### Task brief
Write out the lines of the material below exactly, beginning at the line with "This screenshot has height=439, width=868." and stopping after the line with "the Feature Associations", and leave out the pictures.

### Supplied records
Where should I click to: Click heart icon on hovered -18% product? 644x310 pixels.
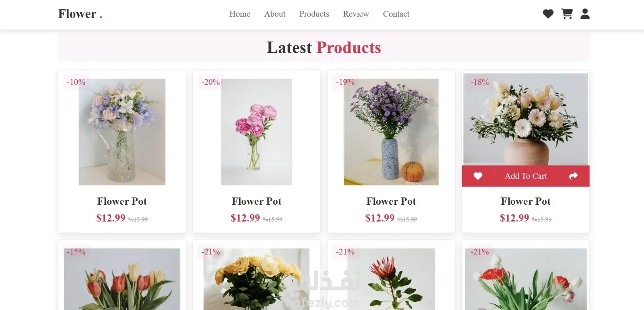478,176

--

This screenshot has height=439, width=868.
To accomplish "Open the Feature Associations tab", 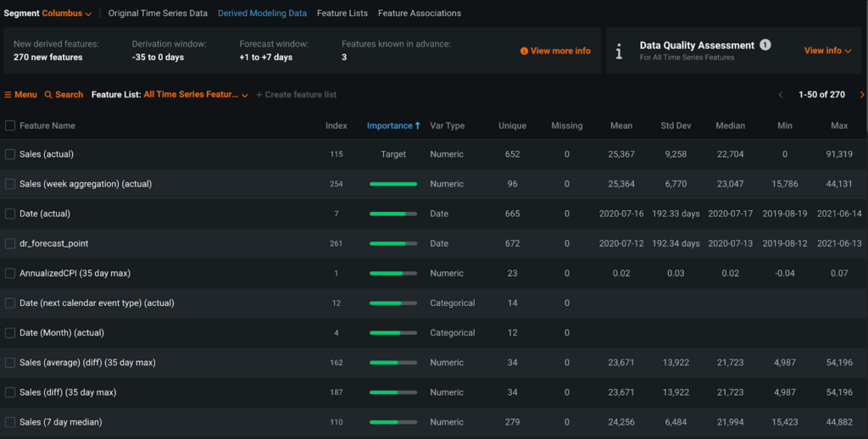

---

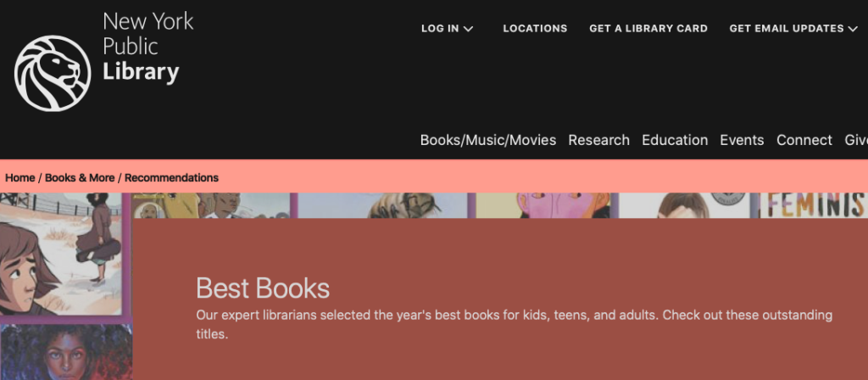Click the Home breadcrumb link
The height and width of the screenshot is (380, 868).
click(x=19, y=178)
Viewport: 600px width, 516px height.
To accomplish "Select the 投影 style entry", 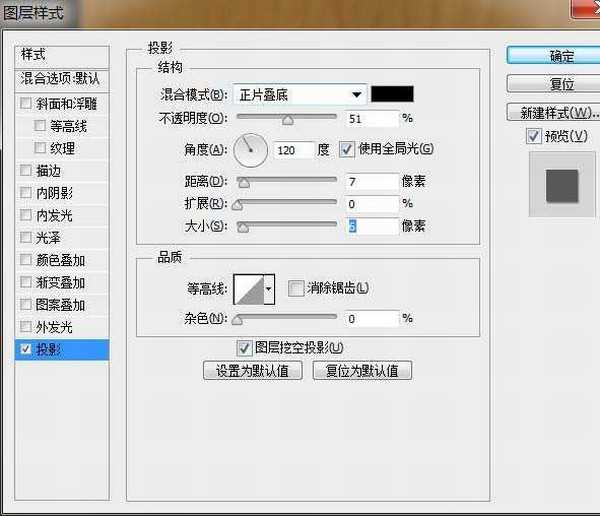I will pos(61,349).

### The answer
This screenshot has height=439, width=868.
To accomplish "Open the Feature Associations tab", 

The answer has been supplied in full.